El Departamento de Niños, Jóvenes y Familias de Minnesota envió un correo electrónico a los proveedores de cuidado infantil indicando que deben preparar un conjunto de datos de verificación sobre los beneficiarios. El aviso llega tras el anuncio de la administración Trump de congelar los fondos federales para este programa, tras denuncias de presunto fraude en guarderías del estado, varias de ellas administradas por residentes somalíes.
La Administración para Niños y Familias, parte del Departamento de Salud y Servicios Humanos (HHS, en inglés), destina anualmente a Minnesota unos $185 millones para subsidios de cuidado infantil. El correo del viernes pidió a las familias mantener los procedimientos y licencias habituales, aclarando que no se les exige aportar documentación adicional.
El gobierno federal solicitó datos detallados de 2022 a 2025 sobre beneficiarios, proveedores, montos recibidos y posibles redes de fraude. El HHS indicó que ofrecerá información adicional antes del 5 de enero, pero aún no se sabe qué restricciones de financiamiento podrían imponerse.
La congelación de fondos ocurre en medio de investigaciones sobre presunto uso indebido de dinero público. El Comité de Supervisión y Reforma Gubernamental de la Cámara de Representantes celebrará una audiencia para discutir el tema. Según el HHS, una línea de denuncias abierta recientemente ha recibido más de 200 reportes.
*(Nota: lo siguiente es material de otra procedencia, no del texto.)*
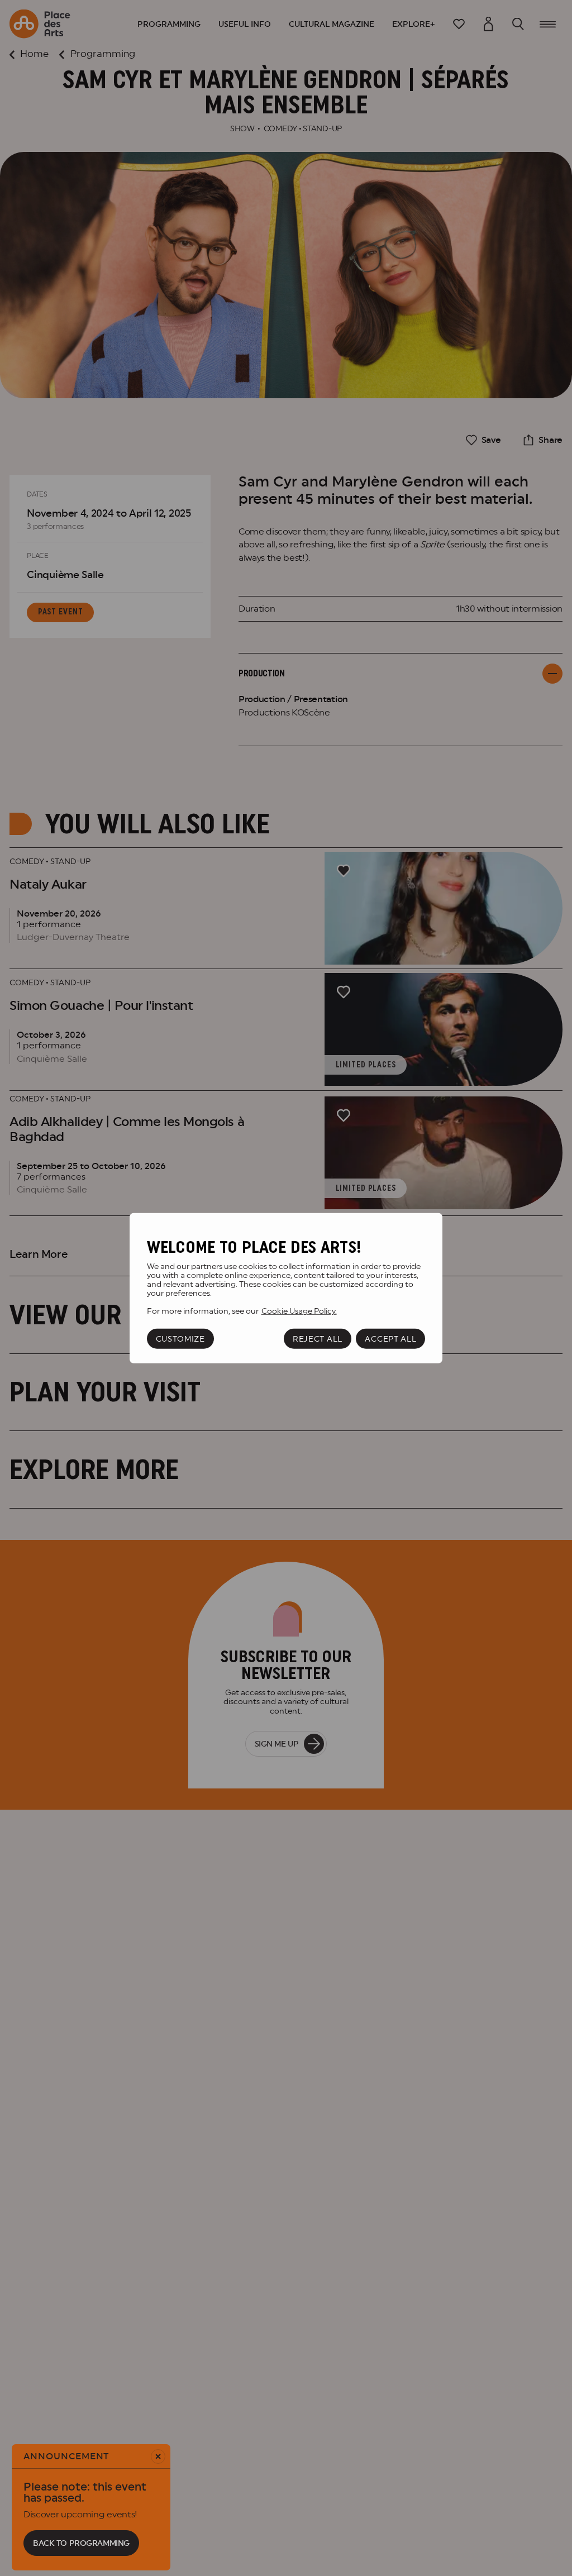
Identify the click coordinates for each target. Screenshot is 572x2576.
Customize (180, 1338)
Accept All (390, 1338)
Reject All (317, 1338)
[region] (286, 1288)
Funcionarios federales como Alex Adams, secretario adjunto de la Administración para Niños y Familias, aseguran que Minnesota no respondió a una carta enviada en diciembre solicitando la información. En paralelo, la administradora de la Administración de Pequeñas Empresas, Kelly Loeffler, informó la suspensión de 6,900 préstamos por fraude relacionados con la era del COVID-19.
Mientras tanto, el Departamento de Niños, Jóvenes y Familias del estado afirma mantener 55 investigaciones abiertas y defendió que se realizan inspecciones regulares. “DCYF sigue comprometido con detener el fraude, proteger a los niños y apoyar a las familias”, señaló en un comunicado. Agregó que la difusión de denuncias infundadas ha generado tensiones hacia comunidades inmigrantes de Minnesota.
Para los proveedores, la incertidumbre genera temor. Maria Snider, del Minnesota Child Care Association, advirtió que unos 23,000 niños y 12,000 familias dependen del programa y que las demoras en pagos podrían afectar la operación de los centros. “Para muchos, el margen ya es escaso”, señaló. Si los fondos no llegan a tiempo, advirtió, las consecuencias podrían sentirse directamente en las guarderías y en las familias de ingresos bajos.